▶ Task directions: For this exercise, the lines from the one with "Select the 7d time range tab" through the final line of the data below are to be transcribed exactly, and pictures are to be skipped.

▶ Provided entries:
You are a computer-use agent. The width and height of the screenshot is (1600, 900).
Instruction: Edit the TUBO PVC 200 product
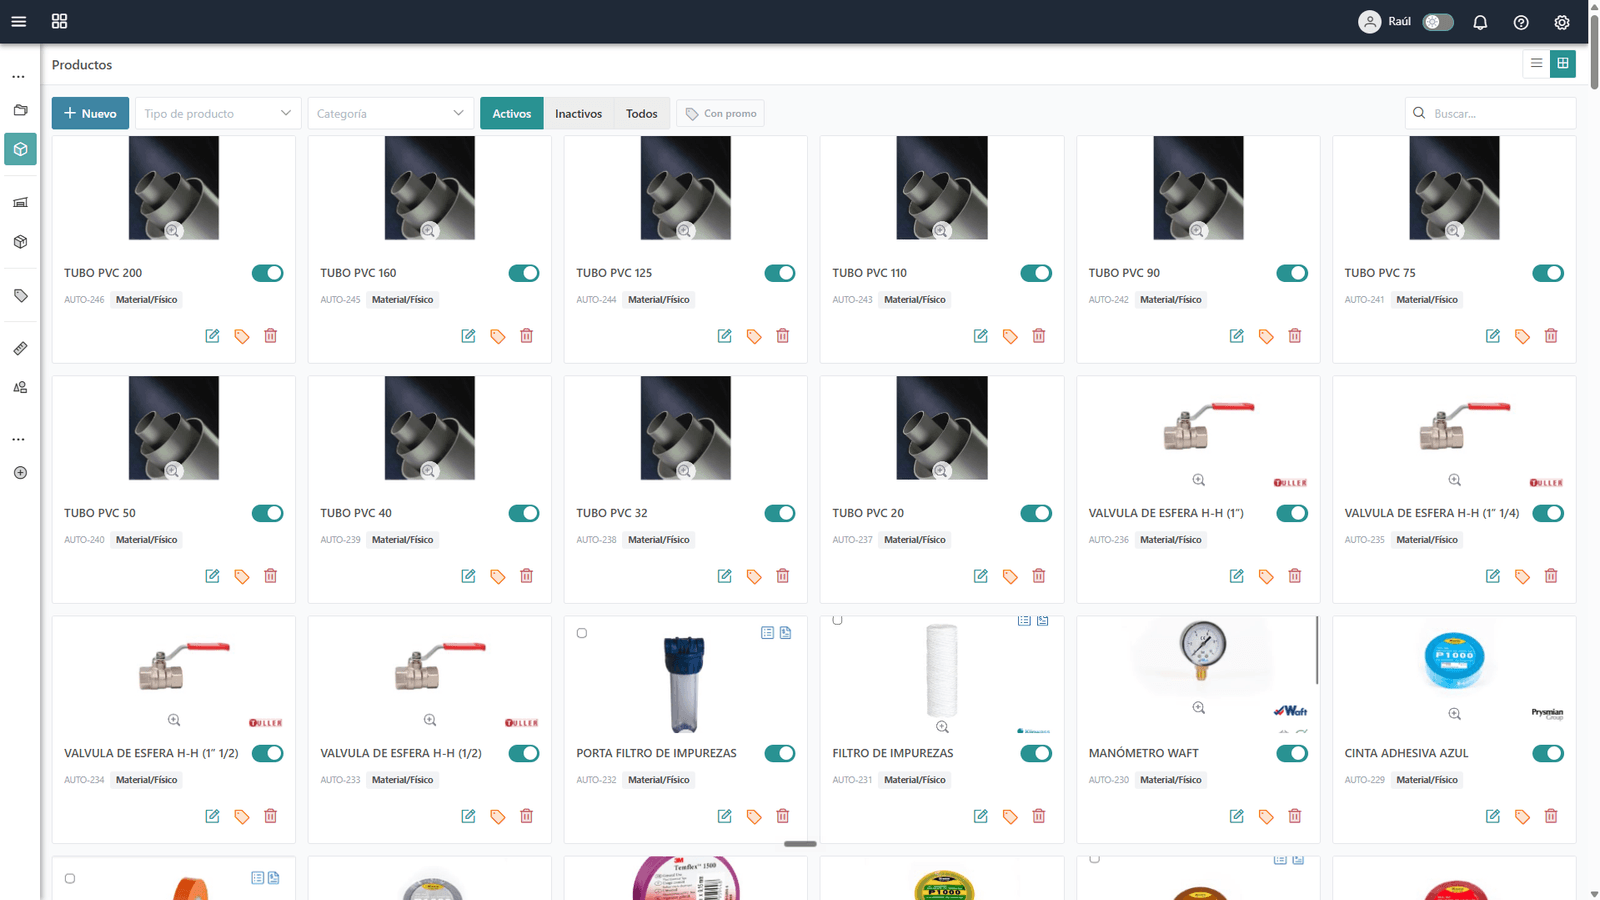212,336
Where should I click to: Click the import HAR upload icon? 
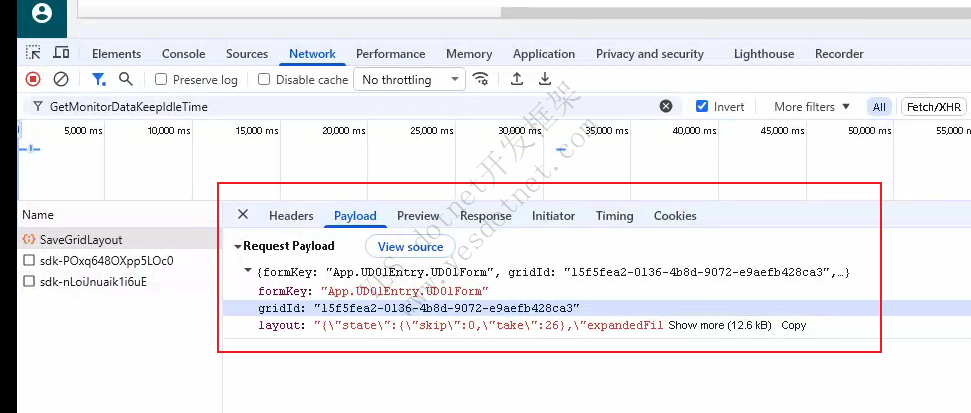[517, 79]

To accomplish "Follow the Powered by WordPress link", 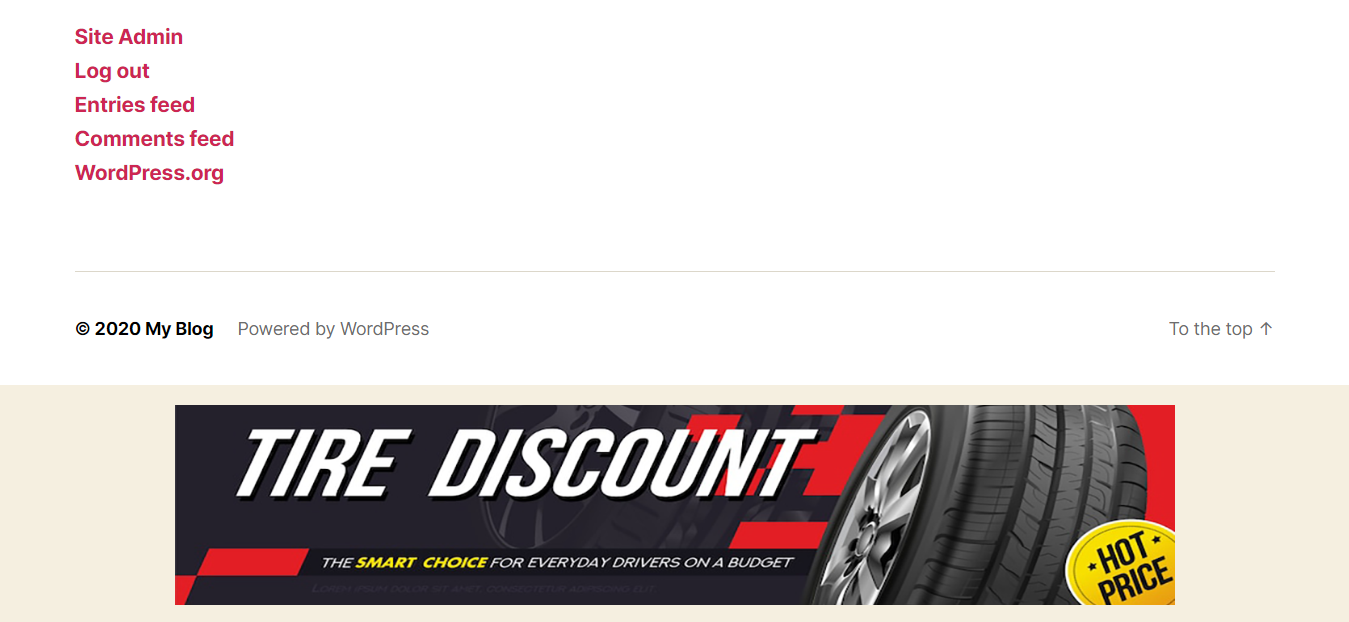I will [333, 329].
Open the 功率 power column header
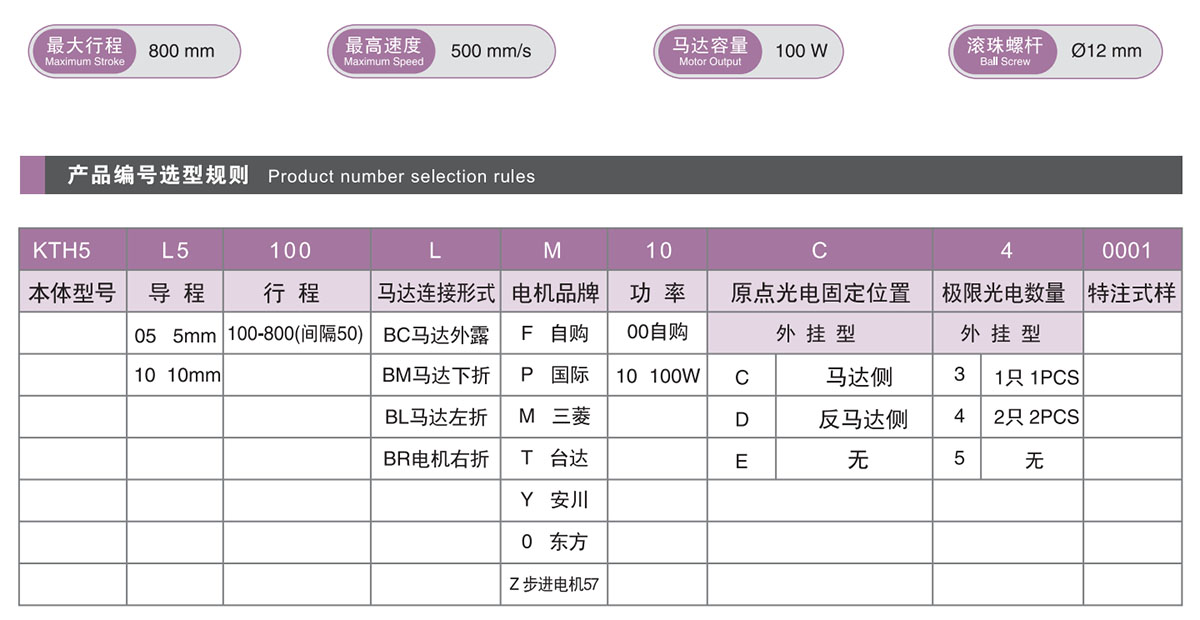This screenshot has width=1200, height=620. point(657,292)
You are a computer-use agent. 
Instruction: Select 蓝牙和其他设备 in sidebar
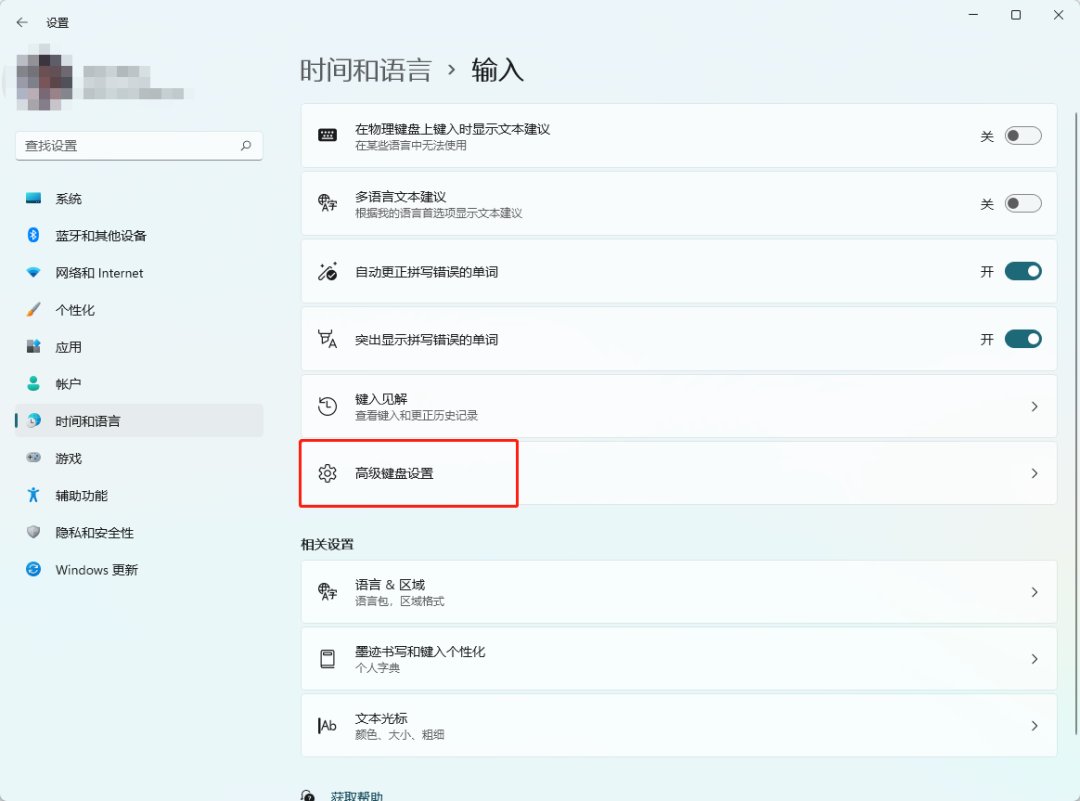pos(100,235)
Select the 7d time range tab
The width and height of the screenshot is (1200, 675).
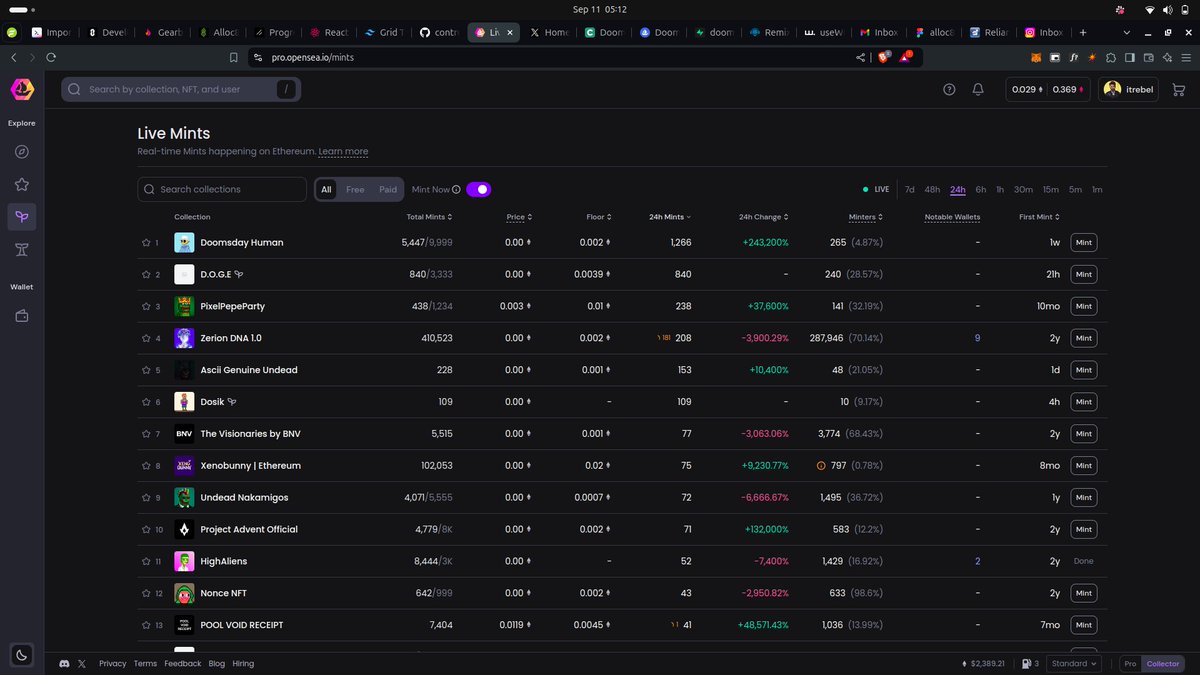909,189
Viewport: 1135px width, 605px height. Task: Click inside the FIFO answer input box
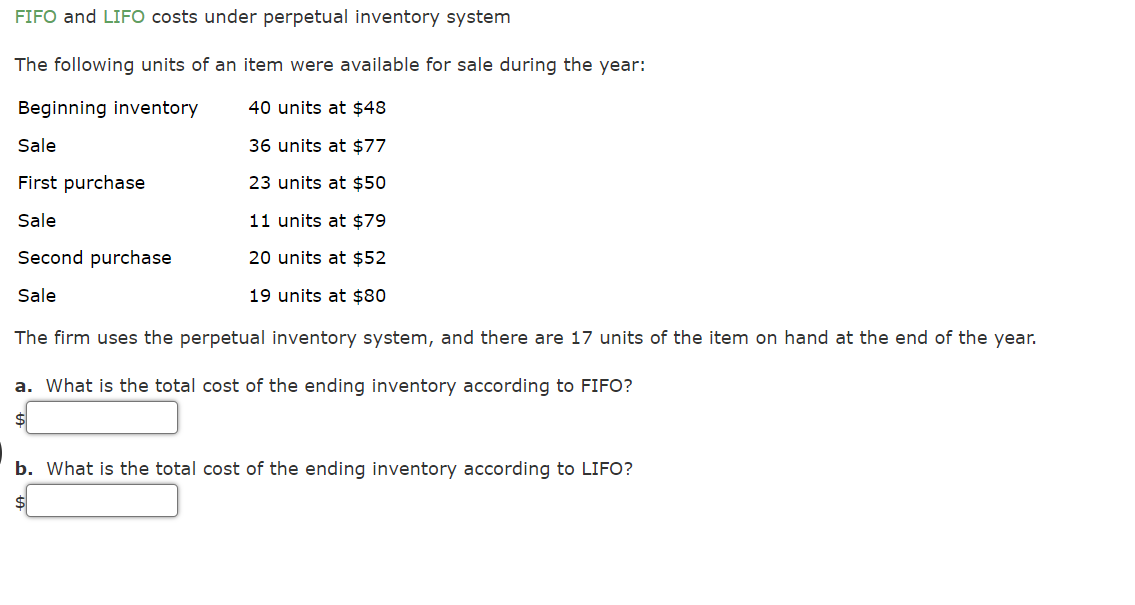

▶ Expected output:
Select the 7d time range tab
The width and height of the screenshot is (1200, 675).
909,189
Viewport: 1135px width, 605px height. Task: Click inside the FIFO answer input box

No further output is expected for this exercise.